Simon points out that stereolithography, which allows for high-definition printing of small parts, has been a disruptive force in the manufacture of custom hearing aids and dental aligners. He doesn’t expect 3-D printing will be suitable for large-scale production of finished goods within the next 10 years. But like Martzall, he has already noticed spare parts and other small-scale products being 3-D printed.

“The future adoption of the technology will depend on whether the industry can make 3-D-printed products more affordable,” he says. “Therefore, the focus will be on reducing material and equipment costs, increasing throughput, and improving quality.”

BASF intends to work with universities and customers toward these ends. The company boasts that it has “the broadest portfolio of materials that can be developed for 3-D printing.” The company makes nylon, polyethylene terephthalate, polybutylene terephthalate, and polyacetal. It also has polyurethanes, functional additives, pigments, and stabilizers that it intends to use in 3-D materials.
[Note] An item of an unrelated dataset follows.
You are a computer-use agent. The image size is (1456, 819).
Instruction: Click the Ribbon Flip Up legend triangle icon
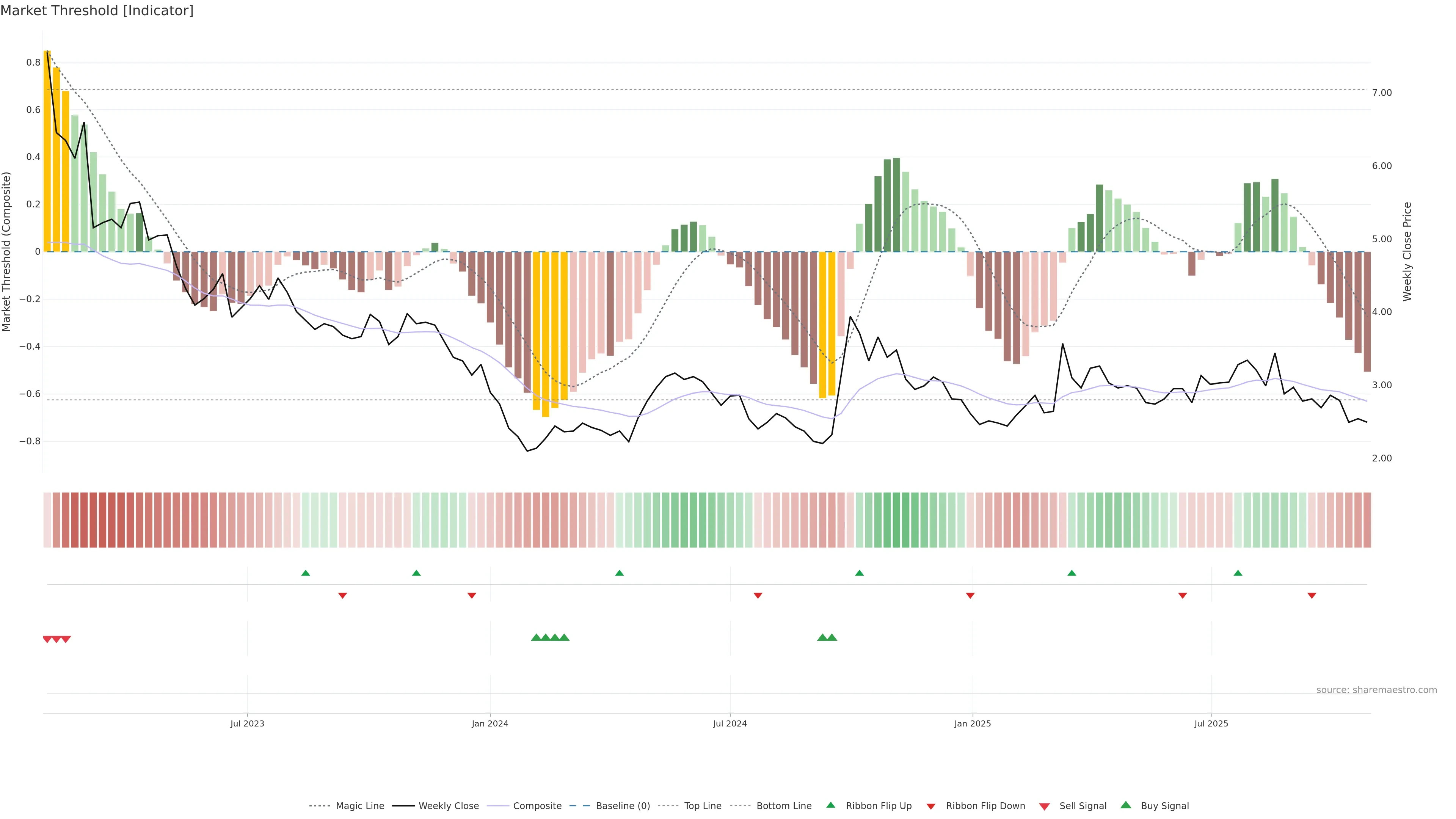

Trinseo’s strategy is nearly the opposite. It has no desire to make 3-D printing a stand-alone business.

This summer, the styrenic polymers company formed a collaboration with Advanc3D Materials, which now offers filaments made from Trinseo’s ABS and polycarbonate-ABS blends. Philippe Belot, business director of performance plastics for consumer essential markets at Trinseo, says the resins are no different than the firm’s injection-molding grades.

One reason is that Trinseo’s ABS polymerization process makes a high-purity product that is already ideal for 3-D printing and doesn’t have to be further modified, Belot says.
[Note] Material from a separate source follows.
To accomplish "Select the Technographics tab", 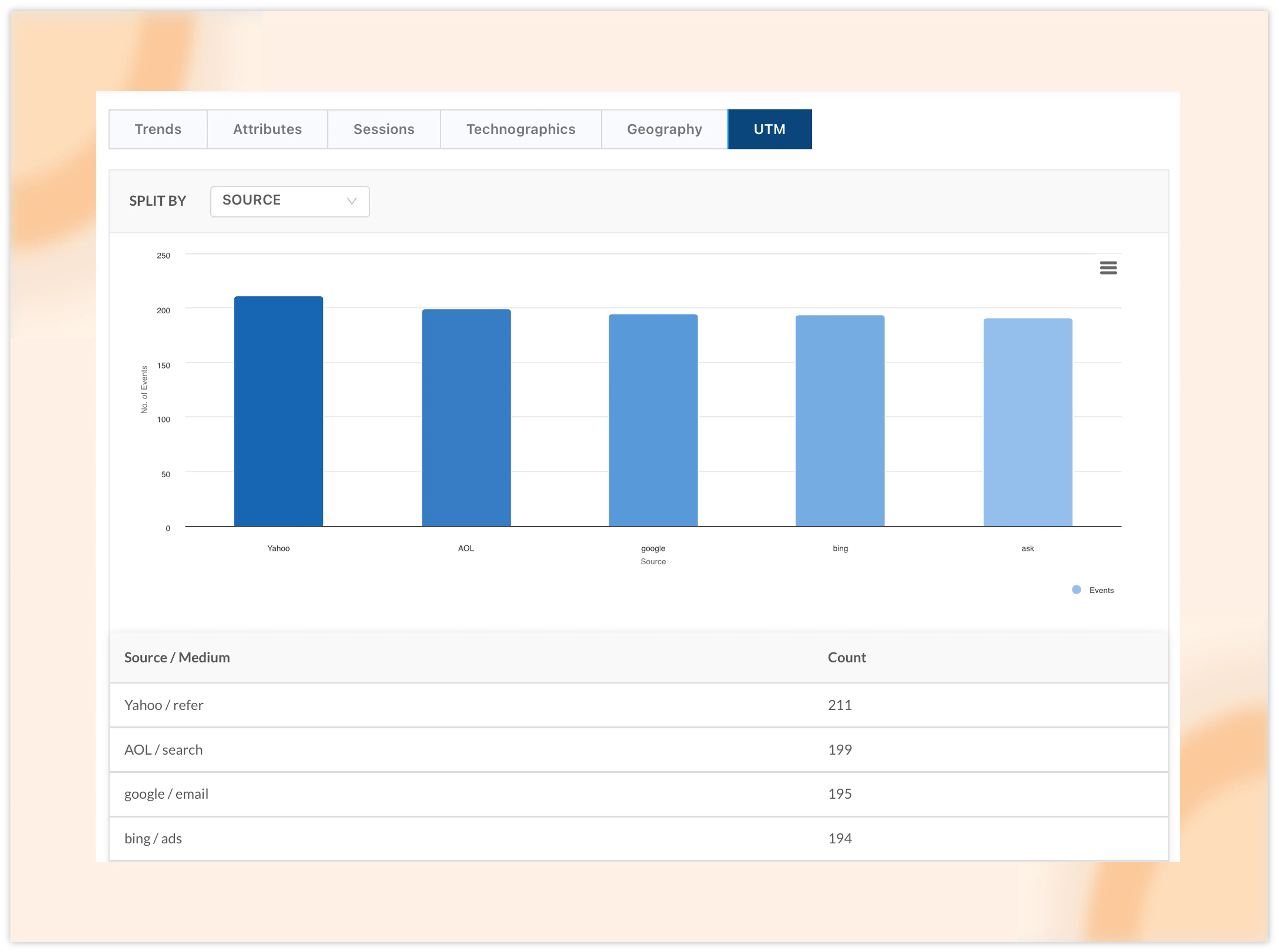I will click(x=520, y=129).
More importantly, Trinseo, as part of its business plan, actually wants resins for 3-D printing and injection molding to be exactly the same. For example, one of Advanc3D Materials’ new filaments is made from a popular medical grade of ABS. The resin has been used for decades in injection molding to make products like handheld devices and inhalers.

Belot doesn’t see 3-D printing challenging injection molding in large-scale production, such as making tens of thousands of inhalers or automotive air vent covers. Injection molding, which churns out parts in seconds, is better at that kind of job.

And Trinseo’s real business is resin for injection-molded parts. It hopes that an engineer working with a Trinseo resin in a 3-D-printed prototype will specify that same resin for mass production.

For Trinseo, 3-D printing is more of a technical service. “Our goal is not to spread the market with resin,” Belot says. “To be honest, the total market potential will be very limited. For us, it is peanuts.”

Although polymer companies differ on how important 3-D printing will become, most agree that the technology won’t get far on the factory floor without their materials science expertise. “Finding the right materials that can provide the right performance will definitely take the involvement of those who understand the materials the best,” NatureWorks’ Sawyer says.